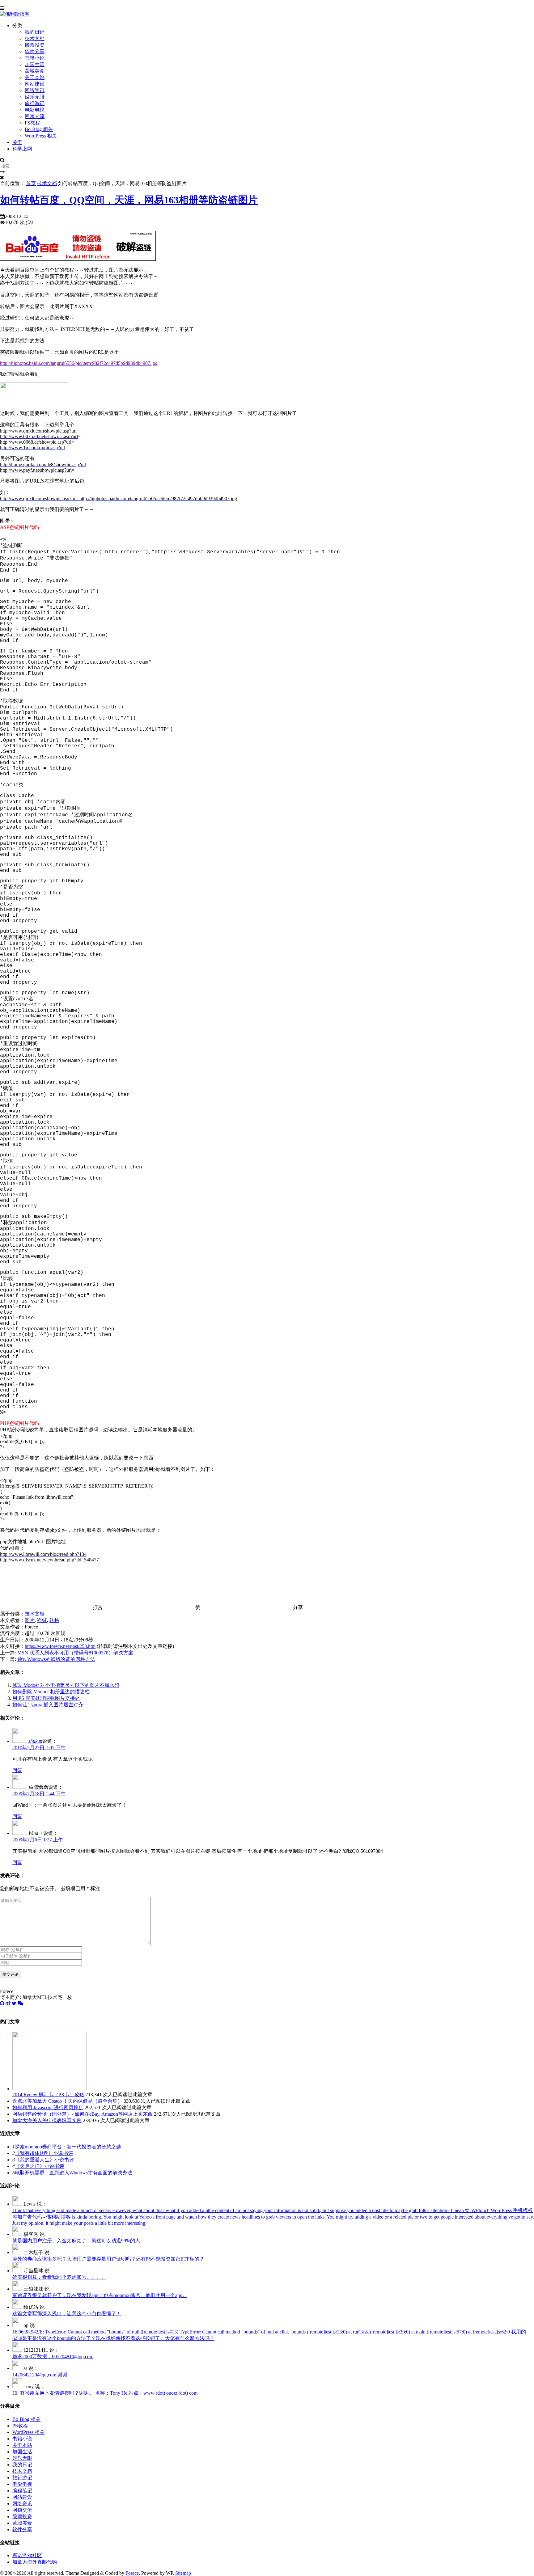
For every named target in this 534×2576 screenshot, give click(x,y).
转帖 (54, 1620)
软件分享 (34, 51)
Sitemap (183, 2573)
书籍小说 (34, 58)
════
Copy the data in full. No pictures belong in the copy.

For every named target in this 534×2576 screenshot, give click(x,y).
转帖 (54, 1620)
软件分享 (34, 51)
Sitemap (183, 2573)
书籍小说 (34, 58)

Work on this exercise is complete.